Exercise objective: Would you copy out only the lines from the one with "Image resolution: width=1351" to the end of the records, exactly as they stand?

[Collected data entries]
━━━━━━━━━━━━━━━━━━━━

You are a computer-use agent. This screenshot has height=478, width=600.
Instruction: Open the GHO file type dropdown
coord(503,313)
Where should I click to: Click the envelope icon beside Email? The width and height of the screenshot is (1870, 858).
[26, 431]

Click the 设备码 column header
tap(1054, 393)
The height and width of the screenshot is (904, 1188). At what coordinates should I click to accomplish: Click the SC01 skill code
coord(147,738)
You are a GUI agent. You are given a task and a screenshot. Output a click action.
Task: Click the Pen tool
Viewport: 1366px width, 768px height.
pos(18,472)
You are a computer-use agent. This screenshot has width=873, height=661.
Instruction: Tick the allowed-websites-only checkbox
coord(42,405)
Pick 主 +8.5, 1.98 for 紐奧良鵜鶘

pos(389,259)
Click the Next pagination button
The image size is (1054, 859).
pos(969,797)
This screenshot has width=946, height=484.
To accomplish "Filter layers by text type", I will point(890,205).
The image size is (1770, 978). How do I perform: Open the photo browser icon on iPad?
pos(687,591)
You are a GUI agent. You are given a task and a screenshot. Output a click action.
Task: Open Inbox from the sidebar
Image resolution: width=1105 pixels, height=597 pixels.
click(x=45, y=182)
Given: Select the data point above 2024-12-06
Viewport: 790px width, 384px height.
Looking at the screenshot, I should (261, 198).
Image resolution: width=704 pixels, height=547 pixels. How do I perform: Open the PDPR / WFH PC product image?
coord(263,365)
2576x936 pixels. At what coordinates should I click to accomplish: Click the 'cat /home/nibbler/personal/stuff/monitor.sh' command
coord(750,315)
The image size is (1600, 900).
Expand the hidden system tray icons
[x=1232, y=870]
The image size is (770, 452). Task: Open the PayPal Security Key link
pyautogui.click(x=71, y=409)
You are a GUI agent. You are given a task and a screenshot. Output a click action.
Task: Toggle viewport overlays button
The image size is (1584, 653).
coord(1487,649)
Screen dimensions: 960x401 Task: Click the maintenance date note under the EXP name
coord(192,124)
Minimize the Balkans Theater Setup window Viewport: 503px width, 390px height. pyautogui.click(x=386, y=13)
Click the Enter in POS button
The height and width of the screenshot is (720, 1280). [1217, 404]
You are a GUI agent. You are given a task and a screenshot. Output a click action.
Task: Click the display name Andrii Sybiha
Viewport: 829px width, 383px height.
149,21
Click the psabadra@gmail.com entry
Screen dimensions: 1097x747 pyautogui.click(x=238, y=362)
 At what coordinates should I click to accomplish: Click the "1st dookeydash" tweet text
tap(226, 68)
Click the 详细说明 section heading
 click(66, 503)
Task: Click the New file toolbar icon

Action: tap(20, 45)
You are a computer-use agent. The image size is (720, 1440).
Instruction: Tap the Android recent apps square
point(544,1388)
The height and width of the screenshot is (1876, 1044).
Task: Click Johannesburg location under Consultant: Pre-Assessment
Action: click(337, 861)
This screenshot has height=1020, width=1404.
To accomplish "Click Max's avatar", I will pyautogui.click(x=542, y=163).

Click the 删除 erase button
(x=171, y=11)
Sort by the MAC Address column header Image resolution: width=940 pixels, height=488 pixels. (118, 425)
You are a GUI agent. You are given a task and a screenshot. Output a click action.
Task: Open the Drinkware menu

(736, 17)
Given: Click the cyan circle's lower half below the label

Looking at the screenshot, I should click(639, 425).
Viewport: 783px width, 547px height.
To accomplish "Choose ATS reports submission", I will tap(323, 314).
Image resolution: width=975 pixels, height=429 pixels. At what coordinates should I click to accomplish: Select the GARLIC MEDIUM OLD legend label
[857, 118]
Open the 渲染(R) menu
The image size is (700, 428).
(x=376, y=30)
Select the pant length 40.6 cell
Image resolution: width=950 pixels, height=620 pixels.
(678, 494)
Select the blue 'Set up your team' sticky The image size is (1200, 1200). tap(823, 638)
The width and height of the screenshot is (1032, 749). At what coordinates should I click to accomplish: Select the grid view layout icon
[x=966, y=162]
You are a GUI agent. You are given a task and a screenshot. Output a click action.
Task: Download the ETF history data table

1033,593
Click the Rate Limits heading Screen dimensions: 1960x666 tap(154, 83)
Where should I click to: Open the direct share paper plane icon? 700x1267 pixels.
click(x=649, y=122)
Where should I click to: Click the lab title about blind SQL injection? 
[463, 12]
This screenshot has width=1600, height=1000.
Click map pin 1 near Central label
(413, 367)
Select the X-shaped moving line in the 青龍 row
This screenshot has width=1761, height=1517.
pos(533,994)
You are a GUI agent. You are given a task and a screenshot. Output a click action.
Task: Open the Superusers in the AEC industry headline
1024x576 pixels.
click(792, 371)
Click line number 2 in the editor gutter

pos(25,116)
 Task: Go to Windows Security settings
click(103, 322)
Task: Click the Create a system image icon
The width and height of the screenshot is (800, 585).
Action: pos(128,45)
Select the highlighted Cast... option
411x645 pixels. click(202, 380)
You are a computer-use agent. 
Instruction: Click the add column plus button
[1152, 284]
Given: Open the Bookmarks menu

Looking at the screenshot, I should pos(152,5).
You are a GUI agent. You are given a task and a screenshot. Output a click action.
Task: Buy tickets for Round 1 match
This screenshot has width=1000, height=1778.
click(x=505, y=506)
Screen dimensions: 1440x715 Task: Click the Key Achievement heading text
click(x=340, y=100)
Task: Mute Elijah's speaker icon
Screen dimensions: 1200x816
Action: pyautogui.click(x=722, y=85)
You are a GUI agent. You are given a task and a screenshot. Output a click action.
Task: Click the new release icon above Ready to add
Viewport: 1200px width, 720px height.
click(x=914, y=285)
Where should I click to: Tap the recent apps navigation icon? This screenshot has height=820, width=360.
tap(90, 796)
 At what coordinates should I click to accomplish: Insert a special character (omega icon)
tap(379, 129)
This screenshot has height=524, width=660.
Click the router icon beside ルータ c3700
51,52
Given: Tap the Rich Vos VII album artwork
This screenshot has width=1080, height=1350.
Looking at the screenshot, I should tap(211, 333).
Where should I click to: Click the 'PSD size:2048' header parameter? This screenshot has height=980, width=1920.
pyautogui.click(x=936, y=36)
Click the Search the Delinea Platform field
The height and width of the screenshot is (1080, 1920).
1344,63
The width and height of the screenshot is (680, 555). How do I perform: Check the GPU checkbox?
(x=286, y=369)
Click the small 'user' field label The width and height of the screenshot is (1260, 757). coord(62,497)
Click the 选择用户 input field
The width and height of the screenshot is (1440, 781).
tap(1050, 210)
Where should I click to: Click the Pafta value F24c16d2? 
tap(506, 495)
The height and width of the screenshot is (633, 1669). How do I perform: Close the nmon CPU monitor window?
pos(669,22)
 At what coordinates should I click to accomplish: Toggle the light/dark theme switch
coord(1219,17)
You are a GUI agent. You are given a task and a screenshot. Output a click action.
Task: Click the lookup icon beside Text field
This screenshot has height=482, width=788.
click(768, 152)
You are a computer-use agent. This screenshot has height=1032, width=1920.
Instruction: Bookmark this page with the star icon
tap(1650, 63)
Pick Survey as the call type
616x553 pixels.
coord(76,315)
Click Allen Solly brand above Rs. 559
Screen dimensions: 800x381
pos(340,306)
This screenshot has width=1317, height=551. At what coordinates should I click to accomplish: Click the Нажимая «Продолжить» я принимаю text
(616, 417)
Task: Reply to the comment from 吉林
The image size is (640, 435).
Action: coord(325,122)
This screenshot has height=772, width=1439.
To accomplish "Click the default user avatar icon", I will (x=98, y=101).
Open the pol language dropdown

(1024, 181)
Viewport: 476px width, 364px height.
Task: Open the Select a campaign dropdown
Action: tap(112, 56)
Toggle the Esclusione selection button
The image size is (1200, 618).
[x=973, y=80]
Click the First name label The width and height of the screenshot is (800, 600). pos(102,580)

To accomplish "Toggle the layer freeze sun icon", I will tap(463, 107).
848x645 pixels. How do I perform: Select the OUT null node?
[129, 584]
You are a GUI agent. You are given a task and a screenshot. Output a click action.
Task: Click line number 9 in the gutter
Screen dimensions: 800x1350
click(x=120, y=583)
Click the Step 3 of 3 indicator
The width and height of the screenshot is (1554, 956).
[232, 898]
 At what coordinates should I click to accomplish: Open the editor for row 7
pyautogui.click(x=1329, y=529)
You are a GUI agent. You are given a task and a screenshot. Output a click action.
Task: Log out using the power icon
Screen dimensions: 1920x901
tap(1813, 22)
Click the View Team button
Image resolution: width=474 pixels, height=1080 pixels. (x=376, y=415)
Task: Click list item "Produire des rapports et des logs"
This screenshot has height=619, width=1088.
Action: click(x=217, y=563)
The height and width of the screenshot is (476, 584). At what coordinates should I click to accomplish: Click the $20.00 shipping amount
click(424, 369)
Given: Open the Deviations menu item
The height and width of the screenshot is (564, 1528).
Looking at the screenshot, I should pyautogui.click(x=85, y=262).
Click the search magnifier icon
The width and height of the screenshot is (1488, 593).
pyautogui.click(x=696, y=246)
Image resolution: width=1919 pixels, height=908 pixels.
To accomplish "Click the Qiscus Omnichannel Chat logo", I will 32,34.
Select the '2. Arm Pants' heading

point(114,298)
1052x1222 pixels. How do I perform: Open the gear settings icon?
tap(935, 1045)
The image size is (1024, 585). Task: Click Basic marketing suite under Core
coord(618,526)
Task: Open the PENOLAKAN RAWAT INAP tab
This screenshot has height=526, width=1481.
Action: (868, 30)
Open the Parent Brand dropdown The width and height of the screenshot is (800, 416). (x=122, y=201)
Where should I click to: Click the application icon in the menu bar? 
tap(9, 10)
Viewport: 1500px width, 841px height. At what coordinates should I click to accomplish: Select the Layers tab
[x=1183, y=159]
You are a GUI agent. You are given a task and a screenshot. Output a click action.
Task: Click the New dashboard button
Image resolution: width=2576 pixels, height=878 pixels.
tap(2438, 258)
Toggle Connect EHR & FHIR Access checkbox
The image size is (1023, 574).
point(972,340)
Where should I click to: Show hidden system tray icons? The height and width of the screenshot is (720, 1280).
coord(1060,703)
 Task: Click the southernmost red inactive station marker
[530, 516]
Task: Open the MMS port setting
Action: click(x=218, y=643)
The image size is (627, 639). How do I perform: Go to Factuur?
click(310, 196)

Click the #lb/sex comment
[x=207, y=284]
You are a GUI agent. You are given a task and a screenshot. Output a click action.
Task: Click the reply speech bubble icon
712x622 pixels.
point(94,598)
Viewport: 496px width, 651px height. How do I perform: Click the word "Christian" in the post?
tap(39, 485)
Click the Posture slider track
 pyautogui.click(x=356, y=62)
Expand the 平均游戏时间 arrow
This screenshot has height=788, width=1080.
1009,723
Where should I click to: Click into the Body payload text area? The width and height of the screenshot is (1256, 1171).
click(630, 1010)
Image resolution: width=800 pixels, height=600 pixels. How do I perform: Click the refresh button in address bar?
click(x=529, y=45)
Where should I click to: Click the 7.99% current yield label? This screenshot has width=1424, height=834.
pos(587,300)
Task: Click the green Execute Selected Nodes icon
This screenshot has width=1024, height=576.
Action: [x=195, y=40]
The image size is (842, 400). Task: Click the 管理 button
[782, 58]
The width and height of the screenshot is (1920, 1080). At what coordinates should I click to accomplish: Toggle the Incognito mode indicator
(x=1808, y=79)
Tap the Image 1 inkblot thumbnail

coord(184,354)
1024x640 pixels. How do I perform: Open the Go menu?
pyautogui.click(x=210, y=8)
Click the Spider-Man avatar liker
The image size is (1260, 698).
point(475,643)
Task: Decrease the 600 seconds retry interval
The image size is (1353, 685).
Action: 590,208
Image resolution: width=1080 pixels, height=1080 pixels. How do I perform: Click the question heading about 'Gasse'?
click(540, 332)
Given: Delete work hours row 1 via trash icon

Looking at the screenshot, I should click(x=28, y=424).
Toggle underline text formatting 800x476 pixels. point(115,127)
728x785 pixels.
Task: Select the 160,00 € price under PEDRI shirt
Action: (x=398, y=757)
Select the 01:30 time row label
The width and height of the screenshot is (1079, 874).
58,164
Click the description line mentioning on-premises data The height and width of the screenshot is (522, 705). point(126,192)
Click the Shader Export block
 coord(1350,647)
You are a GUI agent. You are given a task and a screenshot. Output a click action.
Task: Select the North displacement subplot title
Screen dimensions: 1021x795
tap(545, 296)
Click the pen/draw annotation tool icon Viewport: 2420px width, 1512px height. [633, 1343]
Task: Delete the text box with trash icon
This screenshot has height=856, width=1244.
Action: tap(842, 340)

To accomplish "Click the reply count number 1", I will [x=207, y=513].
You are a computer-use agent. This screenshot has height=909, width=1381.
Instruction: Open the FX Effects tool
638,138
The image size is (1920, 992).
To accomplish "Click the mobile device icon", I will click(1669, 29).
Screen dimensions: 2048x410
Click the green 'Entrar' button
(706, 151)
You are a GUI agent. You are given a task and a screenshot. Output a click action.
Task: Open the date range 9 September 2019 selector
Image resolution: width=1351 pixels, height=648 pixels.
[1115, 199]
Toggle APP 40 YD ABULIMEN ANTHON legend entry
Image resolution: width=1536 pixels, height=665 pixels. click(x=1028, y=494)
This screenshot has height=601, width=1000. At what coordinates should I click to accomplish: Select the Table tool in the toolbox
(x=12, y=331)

━━━━━━━━━━━━━━━━━━━━

Exercise answer:
Image resolution: width=1351 pixels, height=648 pixels.
[1115, 199]
Toggle APP 40 YD ABULIMEN ANTHON legend entry
Image resolution: width=1536 pixels, height=665 pixels. click(x=1028, y=494)
This screenshot has height=601, width=1000. At what coordinates should I click to accomplish: Select the Table tool in the toolbox
(x=12, y=331)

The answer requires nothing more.